Say how many of the lines below include the word "cell". Only the number should be given.
BEGIN Dataset entries
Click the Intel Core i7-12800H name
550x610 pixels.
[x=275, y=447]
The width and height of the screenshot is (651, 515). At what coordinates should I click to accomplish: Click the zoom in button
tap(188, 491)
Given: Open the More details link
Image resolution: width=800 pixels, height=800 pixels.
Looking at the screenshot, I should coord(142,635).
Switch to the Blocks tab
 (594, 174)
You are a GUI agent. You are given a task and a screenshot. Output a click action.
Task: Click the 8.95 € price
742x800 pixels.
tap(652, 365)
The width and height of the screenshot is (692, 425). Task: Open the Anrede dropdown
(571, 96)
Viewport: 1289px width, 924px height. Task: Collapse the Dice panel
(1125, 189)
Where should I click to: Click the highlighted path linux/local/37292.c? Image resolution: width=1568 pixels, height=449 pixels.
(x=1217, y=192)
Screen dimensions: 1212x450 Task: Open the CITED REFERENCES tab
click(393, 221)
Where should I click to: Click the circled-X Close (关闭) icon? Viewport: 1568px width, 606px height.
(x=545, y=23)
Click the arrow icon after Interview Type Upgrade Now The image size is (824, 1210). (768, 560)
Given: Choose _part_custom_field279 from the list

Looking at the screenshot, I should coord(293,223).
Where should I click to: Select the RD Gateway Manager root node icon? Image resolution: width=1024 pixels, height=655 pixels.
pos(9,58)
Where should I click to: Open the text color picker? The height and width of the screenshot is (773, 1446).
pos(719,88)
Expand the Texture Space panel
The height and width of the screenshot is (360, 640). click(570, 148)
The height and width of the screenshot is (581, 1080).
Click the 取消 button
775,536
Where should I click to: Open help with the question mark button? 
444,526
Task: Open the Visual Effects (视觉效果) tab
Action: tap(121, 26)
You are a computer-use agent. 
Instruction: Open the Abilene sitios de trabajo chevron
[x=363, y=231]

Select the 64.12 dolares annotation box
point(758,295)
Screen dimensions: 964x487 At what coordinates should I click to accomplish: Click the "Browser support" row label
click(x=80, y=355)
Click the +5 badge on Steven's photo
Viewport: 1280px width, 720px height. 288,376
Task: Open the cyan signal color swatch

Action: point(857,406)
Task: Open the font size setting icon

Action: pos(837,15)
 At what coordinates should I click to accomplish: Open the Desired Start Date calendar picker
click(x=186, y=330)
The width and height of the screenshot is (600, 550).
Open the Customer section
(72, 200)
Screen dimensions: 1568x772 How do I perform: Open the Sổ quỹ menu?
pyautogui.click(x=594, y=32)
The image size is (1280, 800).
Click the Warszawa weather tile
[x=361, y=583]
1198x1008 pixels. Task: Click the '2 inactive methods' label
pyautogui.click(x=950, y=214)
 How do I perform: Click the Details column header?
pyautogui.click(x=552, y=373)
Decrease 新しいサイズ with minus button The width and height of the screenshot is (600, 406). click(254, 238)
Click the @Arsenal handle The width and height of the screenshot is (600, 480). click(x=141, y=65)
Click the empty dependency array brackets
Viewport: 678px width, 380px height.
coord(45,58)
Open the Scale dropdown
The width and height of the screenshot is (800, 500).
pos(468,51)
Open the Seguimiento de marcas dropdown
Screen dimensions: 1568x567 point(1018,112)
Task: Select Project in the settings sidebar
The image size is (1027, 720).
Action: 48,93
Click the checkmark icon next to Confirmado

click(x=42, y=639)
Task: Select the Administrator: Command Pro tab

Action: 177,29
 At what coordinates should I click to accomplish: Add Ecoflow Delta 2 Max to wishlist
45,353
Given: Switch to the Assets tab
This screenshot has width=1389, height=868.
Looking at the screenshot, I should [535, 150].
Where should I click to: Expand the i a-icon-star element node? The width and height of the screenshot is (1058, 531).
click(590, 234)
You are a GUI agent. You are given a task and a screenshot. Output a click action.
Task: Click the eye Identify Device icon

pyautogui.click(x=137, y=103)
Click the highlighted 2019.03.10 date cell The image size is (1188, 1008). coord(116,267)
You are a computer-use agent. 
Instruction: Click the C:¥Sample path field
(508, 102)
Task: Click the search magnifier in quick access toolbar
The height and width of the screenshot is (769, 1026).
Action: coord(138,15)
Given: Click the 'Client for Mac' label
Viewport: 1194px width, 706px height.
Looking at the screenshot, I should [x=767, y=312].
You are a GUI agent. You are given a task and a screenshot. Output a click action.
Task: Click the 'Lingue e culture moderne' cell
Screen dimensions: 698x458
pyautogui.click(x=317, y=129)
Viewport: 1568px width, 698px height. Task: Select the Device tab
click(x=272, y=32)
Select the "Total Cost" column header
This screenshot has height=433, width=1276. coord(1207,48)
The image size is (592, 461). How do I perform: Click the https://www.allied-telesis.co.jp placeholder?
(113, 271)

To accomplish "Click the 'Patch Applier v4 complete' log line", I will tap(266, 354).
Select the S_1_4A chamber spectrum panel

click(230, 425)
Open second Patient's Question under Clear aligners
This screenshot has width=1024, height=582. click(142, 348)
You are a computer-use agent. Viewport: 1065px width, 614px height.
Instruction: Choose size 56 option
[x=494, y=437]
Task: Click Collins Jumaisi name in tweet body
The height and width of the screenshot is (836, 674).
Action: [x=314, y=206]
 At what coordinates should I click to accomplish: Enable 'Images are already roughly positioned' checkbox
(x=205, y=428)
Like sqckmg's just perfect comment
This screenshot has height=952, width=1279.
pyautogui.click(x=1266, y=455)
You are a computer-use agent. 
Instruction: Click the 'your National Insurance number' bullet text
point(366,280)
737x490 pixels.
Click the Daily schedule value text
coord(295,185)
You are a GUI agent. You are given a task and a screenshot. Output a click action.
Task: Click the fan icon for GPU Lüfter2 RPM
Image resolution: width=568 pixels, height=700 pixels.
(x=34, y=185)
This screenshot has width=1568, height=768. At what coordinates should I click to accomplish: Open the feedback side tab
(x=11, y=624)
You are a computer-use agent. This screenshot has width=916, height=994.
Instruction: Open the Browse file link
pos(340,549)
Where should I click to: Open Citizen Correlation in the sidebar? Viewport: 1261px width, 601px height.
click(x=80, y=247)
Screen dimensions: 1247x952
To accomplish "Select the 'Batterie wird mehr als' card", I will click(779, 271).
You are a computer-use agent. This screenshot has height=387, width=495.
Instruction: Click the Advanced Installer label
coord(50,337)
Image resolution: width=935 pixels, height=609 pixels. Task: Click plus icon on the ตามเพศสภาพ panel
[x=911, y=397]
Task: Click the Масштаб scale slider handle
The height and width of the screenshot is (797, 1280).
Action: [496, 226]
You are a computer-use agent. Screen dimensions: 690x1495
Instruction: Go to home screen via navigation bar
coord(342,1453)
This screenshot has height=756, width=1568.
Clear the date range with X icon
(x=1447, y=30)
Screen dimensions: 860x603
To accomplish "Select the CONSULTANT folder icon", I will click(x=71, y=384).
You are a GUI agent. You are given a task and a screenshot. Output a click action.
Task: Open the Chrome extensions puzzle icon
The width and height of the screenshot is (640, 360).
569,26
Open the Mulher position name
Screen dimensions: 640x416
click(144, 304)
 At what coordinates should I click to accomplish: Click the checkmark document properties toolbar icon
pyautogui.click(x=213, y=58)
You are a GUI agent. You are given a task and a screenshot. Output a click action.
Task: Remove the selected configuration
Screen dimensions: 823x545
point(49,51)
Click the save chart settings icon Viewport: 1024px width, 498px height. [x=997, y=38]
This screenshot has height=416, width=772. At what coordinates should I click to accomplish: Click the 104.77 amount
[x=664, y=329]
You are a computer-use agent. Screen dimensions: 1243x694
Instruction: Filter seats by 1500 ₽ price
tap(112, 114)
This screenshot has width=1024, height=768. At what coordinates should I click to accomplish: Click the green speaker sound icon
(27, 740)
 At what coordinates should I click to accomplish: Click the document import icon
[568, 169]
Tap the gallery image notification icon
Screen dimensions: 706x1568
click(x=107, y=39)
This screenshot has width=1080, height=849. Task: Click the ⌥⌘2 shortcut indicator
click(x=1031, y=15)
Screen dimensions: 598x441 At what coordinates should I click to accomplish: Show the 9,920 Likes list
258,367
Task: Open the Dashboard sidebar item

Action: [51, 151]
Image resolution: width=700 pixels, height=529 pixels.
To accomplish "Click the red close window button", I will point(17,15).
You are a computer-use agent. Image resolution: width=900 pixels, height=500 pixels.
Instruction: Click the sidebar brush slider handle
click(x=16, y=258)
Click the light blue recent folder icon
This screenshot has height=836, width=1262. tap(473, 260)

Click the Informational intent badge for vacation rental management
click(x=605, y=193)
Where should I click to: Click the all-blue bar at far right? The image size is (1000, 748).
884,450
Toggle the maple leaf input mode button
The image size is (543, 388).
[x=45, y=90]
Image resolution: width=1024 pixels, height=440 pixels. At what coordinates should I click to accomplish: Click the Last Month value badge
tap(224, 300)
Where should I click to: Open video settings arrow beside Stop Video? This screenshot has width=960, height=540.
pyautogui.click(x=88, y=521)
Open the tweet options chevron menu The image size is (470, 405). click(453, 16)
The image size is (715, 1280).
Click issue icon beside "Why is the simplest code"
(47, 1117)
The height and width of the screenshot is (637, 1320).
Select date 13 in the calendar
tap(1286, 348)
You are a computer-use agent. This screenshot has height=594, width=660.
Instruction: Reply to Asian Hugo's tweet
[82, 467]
END Dataset entries
Task solution. 2